TASKS TO COMPLETE:
**A)** In the passage on avoiding side effects of AI, what does the writer suggest thinking about instead of the goal "win this war"?
**B)** Continue the passage on avoiding side effects of AI, starting after its final sentence.

EXTRACT TO READ:
In general things like “don’t have side effects” are motivated by robustness desiderata, where we don’t trust the AI to make certain decisions so would rather it be conservative. We might not want the AI to cause X but also not want the AI to cause not-X. Things like this are likely to be non-VNM.
My current thoughts on this:
It seems like Paul’s proposed solution here depends on the rest of Paul’s scheme working (you need the human’s opinions on what effects are important to be accurate). Of course if Paul’s scheme works in general, then it can be used for avoiding undesirable side effects.
My current understanding of how a task-directed AGI could work is: it has some multi-level world model that is mappable to a human-understood ontology (e.g. an ontology in which there is spacetime and objects), and you give it a goal that is something like “cause this variable here to be this value at this time step”. In general you want causal consequences of changing the variable to happen, but few other effects.
From this paper I wrote:
For things like “make money” there are going to be effects other than you having more money, e.g. some product was sold and others have less money. The hope here is that, since you have ontology mapping, you can (a) enumerate these effects and see if they seem good according to some scoring function (which need not be a utility function; conservatism may be appropriate here), and (b) check that there aren’t additional future consequences not explained by these effects (e.g. that are different from when you take a counterfactual on these effects).
I think “win this war” is going to be a pretty difficult goal to formalize (as a bunch of what is implied by “winning a war” is psychological/sociological); probably it is better to think about achieving specific military objectives.

EXTRACTED INFORMATION:
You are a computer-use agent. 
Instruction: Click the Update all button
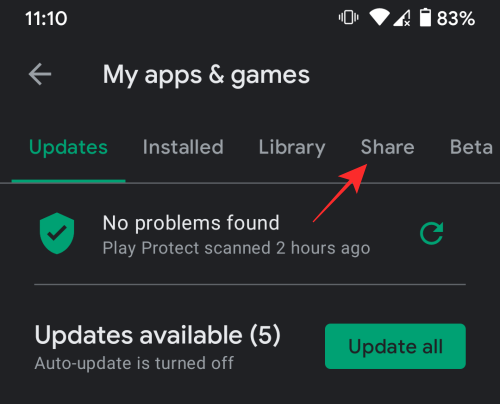tap(395, 346)
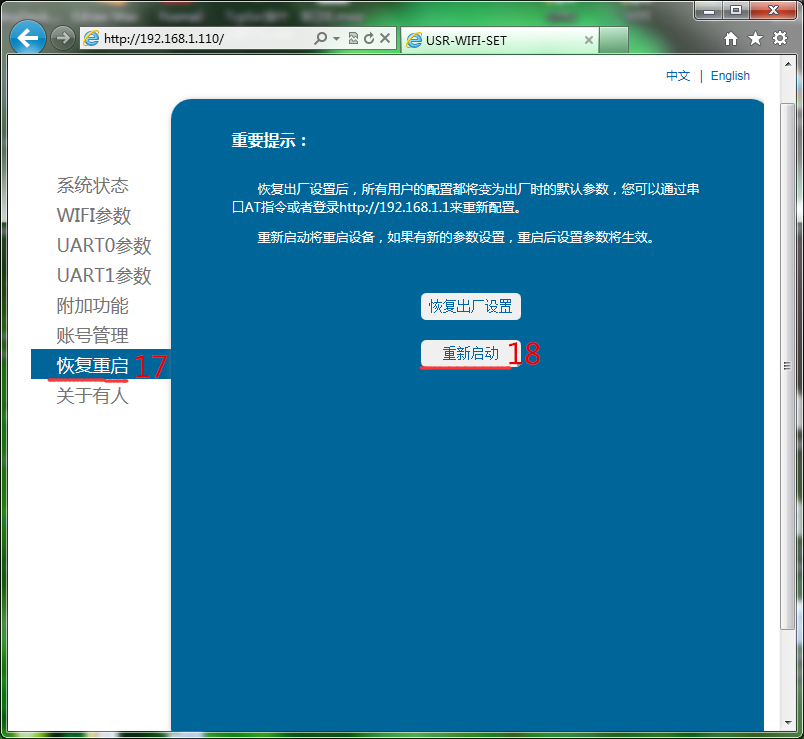Switch language to English
Screen dimensions: 804x739
click(730, 76)
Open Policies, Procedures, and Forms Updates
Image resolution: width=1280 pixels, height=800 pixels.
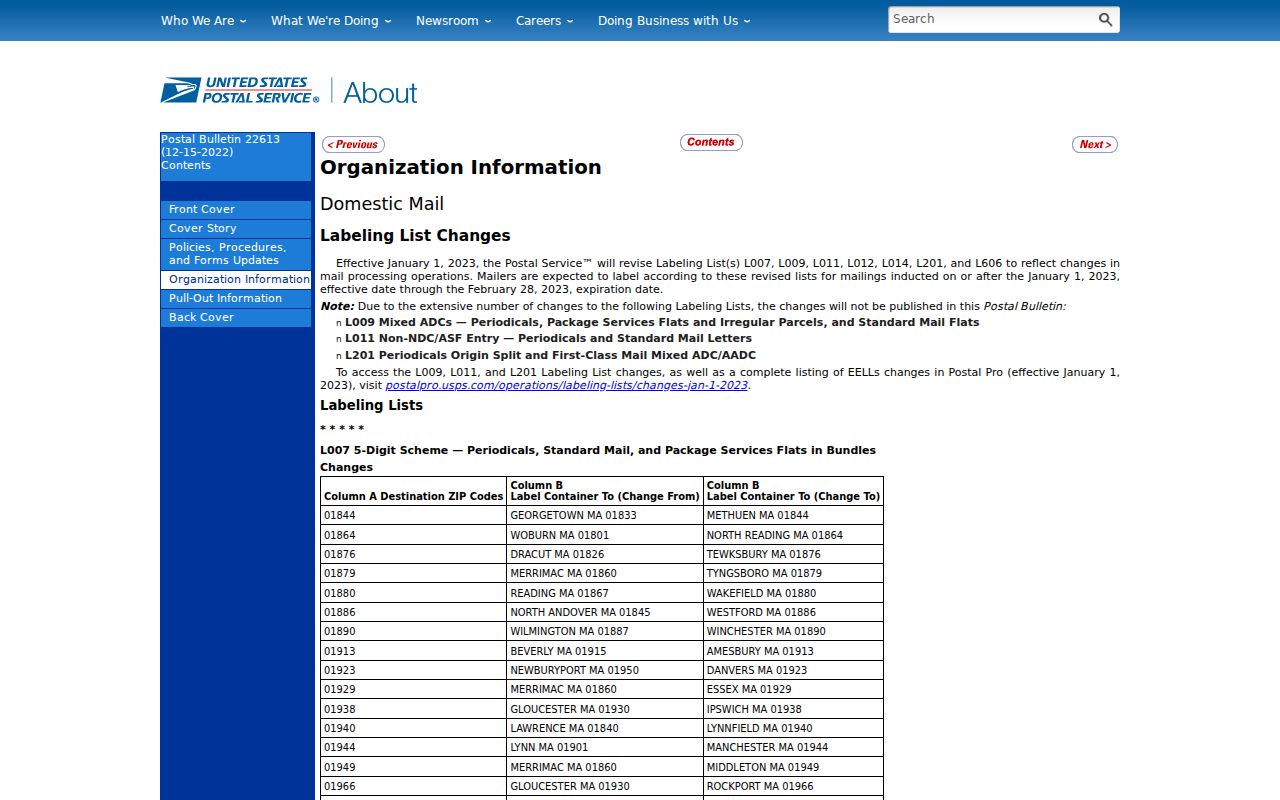coord(236,254)
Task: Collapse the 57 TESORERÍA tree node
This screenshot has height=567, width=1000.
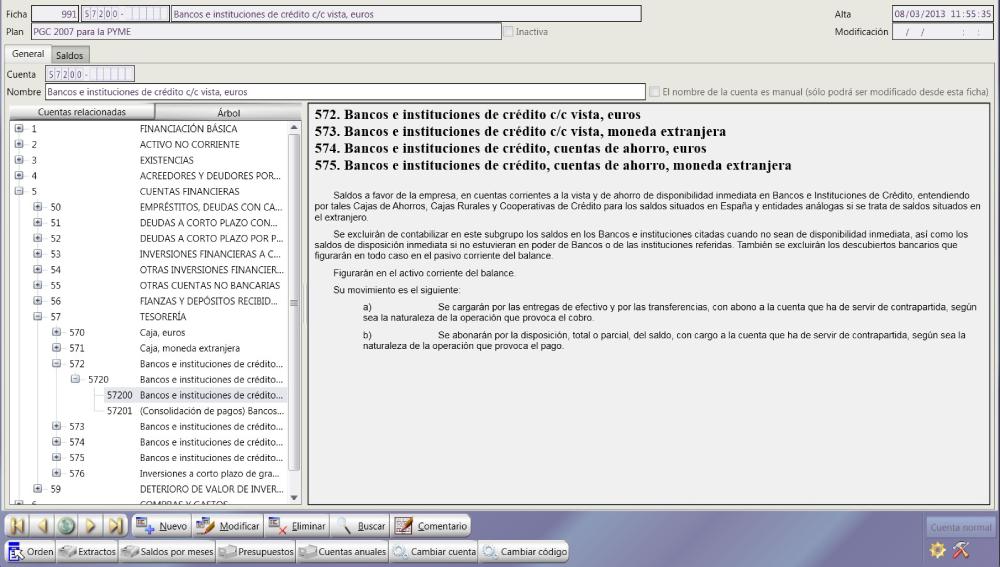Action: [x=38, y=316]
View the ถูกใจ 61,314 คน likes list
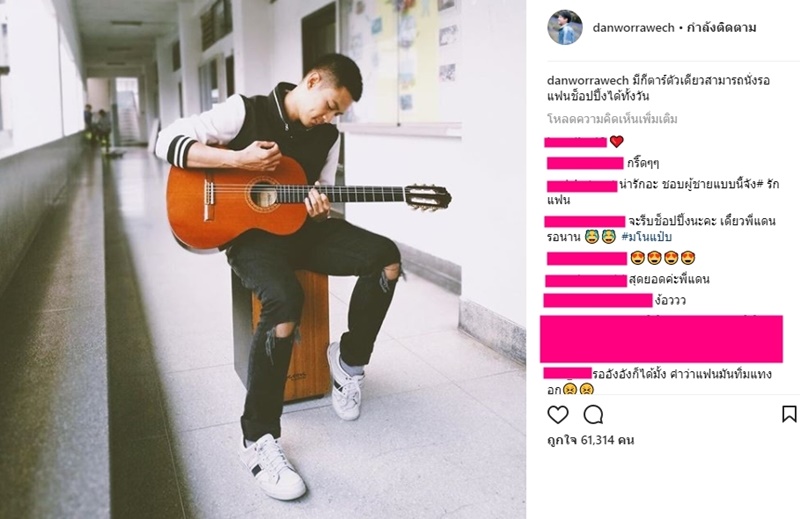Image resolution: width=800 pixels, height=519 pixels. [x=590, y=440]
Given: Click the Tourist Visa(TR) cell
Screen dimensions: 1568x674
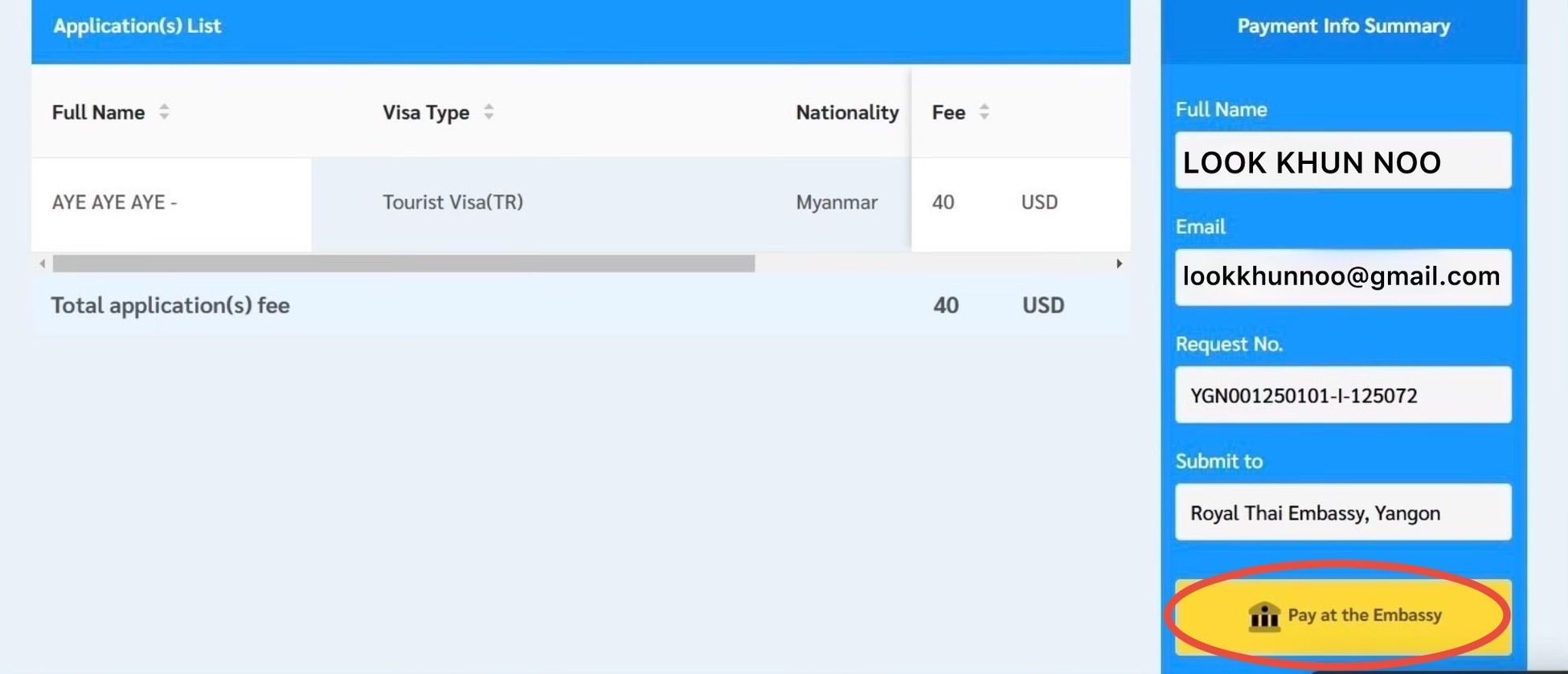Looking at the screenshot, I should (452, 202).
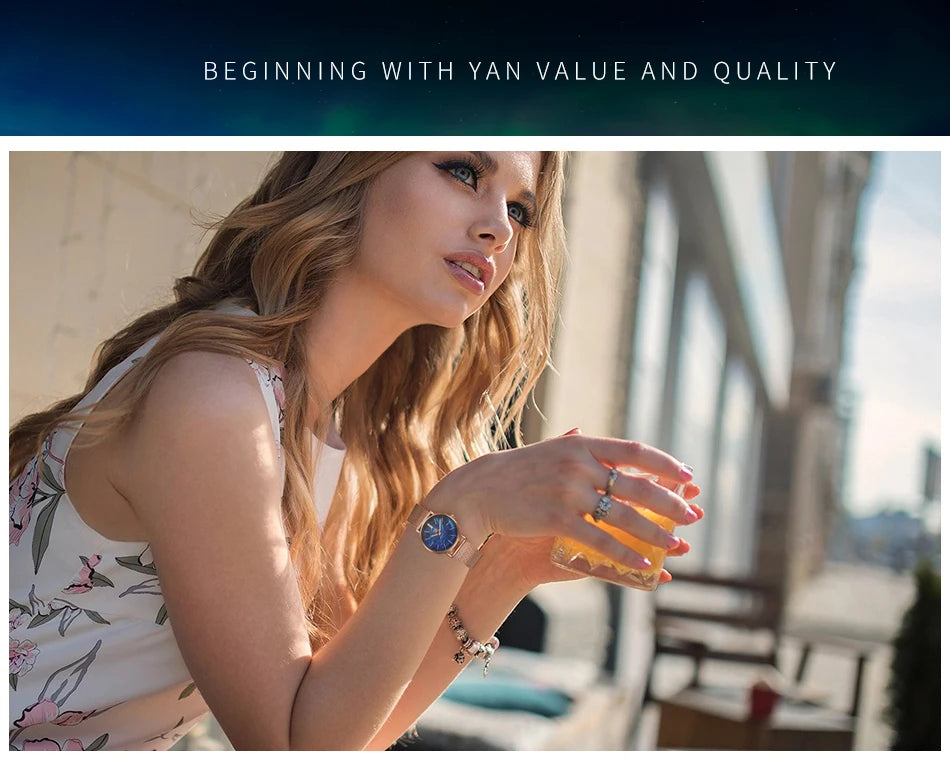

OUTPUTS FOR THE TASKS:
**A)** Achieving specific military objectives.

**B)**
I realize I’m shoving most of the problem into the ontology mapping / transparency problem; I think this is correct, and that this problem should be prioritized, with the understanding that avoiding unintended side effects will be one use of the ontology mapping system.
EDIT: also worth mentioning that things get weird when humans are involved. One effect of a robot building a house is that someone sees a robot building a house, but how does this effect get formalized? I am not sure whether the right approach will be to dodge the issue (by e.g. using only very simple models of humans) or to work out some ontology for theory of mind that could allow reasoning about these sorts of effects.
Are you aware of any previous discussion of this, in any papers or posts? I’m skeptical that there’s a good way to implement this scoring function. For example we do want our AI to make money by inventing, manufacturing, and selling useful gadgets, and we don’t want our AI to make money by hacking into a bank, selling a biological weapon design to a terrorist, running a Ponzi scheme, or selling gadgets that may become fire hazards. I don’t see how to accomplish this without the scoring function being a utility function. Can you perhaps explain more about how “conservatism” might work here?
It should definitely take desiderata into account, I just mean it doesn’t have to be VNM. One reason why it might not be VNM is if it’s trying to produce a non-dangerous distribution over possible outcomes rather than an outcome that is not dangerous in expectation; see Quantilizers for an example of this.
In general things like “don’t have side effects” are motivated by robustness desiderata, where we don’t trust the AI to make certain decisions so would rather it be conservative. We might not want the AI to cause X but also not want the AI to cause not-X. Things like this are likely to be non-VNM.